Our aim was not to fill each apartment with different solutions, but to ensure that each graphic was exclusive, coherent with the atmosphere, and in harmony with the others.

– A recurring element in the project is the use of monochromatic wallpaper from the One Color collection combined with the main graphics. Which was the role of these uniform surfaces in creating the overall visual balance?

In a strongly graphic project, solid colour is like silence in music: it is not absence, but rhythm. Thanks to the One Color collection, we made the graphics “sound” better by creating pauses, hierarchies and colour continuity between materials and fabrics. When everything breathes, everything seems more natural.

Monochromatic wallpaper worked as a linking tool: it helped combining decorative wallpaper, furniture and fabrics through a colour “system” that is coherent with the palette of the apartment. In some rooms, it defined hierarchies (where to put emphasis and where to bring a sense of calm), in others it modified proportions and light, thus making the whole space more balanced and contemporary.

It also helped us manage the perception of light: the same pattern changes so much if combined with a monochromatic surface that is calibrated to the right tone.

Actually, solid colours are not the neutral background of the project, but the silent structure that holds everything together and creates harmonious compositions.

In a hospitality project of this scale, with multiple apartments to coordinate, how important was it to rely on a single supplier for wallpaper, fabrics and integrated solutions? Did the collaboration with Instabilelab influence the operational process as well as the creative process?

Collaboration had a great impact, because in a hospitality project with so many apartments, creativity is not enough: you need a solid system at the operational level. Being able to rely on the same supplier for wallpapers, fabrics and coordinated solutions gave us two enormous advantages: coherence and control.

Thanks to Instabilelab, we felt like working with a language that was already “complete”: graphics were not an isolated element, but they were naturally combined with fabrics and details. This allowed us to imagine each apartment as a small coherent world, with its own atmosphere, without losing the overall identity of the project.

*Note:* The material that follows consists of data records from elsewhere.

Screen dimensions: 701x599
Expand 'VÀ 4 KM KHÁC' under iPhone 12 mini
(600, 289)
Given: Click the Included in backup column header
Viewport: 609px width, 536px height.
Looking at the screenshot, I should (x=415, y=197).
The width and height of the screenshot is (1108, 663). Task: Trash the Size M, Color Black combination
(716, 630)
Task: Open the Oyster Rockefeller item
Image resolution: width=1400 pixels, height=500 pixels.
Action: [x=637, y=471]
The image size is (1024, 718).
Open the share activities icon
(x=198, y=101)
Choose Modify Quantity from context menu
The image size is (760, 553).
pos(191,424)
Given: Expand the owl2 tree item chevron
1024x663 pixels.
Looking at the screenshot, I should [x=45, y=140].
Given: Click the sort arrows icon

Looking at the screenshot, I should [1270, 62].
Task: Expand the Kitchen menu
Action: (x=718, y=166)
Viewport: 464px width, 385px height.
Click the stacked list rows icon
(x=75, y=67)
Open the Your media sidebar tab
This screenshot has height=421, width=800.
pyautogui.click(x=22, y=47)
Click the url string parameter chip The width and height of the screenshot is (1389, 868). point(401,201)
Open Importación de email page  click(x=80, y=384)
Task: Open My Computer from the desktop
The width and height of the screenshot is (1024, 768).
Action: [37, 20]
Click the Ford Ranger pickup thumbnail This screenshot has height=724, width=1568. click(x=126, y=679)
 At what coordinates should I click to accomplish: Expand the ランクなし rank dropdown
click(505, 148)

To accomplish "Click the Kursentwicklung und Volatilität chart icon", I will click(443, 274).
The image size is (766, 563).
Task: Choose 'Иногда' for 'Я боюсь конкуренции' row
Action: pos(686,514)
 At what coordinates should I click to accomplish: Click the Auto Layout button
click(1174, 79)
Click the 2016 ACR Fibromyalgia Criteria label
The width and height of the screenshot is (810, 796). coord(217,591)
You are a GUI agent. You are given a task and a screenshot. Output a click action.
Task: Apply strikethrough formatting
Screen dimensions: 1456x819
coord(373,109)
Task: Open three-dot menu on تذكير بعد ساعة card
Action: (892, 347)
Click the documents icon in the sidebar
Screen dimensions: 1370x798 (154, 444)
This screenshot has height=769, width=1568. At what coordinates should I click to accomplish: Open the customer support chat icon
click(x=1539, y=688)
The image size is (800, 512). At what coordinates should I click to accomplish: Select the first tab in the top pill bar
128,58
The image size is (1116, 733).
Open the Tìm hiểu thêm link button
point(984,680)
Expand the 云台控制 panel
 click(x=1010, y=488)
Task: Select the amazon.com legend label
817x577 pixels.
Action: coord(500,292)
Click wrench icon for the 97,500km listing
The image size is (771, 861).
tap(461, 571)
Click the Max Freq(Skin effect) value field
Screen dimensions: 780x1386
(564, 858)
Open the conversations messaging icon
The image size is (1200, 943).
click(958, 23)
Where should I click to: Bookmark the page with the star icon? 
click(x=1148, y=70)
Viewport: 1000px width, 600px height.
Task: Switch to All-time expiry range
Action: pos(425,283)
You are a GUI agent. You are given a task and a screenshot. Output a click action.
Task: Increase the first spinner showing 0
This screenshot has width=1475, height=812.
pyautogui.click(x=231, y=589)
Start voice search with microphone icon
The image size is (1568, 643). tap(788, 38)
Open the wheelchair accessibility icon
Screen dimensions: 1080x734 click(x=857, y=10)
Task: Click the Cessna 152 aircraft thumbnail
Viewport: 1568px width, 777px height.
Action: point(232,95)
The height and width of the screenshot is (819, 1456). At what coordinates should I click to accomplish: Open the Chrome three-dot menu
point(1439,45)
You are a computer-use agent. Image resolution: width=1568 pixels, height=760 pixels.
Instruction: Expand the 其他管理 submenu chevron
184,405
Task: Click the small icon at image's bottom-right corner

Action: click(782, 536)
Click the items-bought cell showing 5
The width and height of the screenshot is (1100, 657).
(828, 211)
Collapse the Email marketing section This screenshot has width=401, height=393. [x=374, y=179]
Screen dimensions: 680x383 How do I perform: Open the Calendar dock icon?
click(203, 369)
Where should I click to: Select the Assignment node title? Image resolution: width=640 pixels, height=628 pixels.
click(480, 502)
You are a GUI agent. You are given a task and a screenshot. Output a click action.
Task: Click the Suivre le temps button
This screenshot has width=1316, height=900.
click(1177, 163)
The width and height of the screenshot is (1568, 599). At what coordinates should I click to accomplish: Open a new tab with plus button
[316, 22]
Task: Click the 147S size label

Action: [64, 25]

Finally, there is the less visible but more decisive part: when there are so many environments to coordinate, complexity can become a noise. Having a single director means fewer steps, faster decisions, clearer samples, and a continuity that follows the entire design project. In simpler words, creativity remains free, but the process becomes lighter. In the hospitality sector, this is a concrete form of luxury.

We wanted Residence Diana to be understood as a single world, not as a series of rooms. This is why the project was not limited to the apartments, but also extended to the corridors, reception, breakfast room and service areas. Entrusting even these areas to a single director was a choice of trust and responsibility that made the identity of the place more compact, more convincing and more memorable – because guests don’t experience separate environments, they experience the journey.

 

 

Architect Zanello created a system in which each apartment is a chapter, each graphic is a voice, each cushion is a connection between the space and its inhabitants.

The design expresses a multi-layered balance: a common structure – colours, materials, visual hierarchies – on which to apply controlled variations. Instabilelab’s graphics become characterising tools; solid colour acts as a connector and calibrator of light; coordinated fabrics bring coherence up to the scale of tactile detail.

This interaction between style and emotions, between pattern and atmosphere, is what shapes the identity of a place. Hospitality planners know that guests don’t remember the finishes, they remember how they felt. A coherent visual language – capable of extending from the walls to the cushions – is the most effective way to turn a stay into a memory.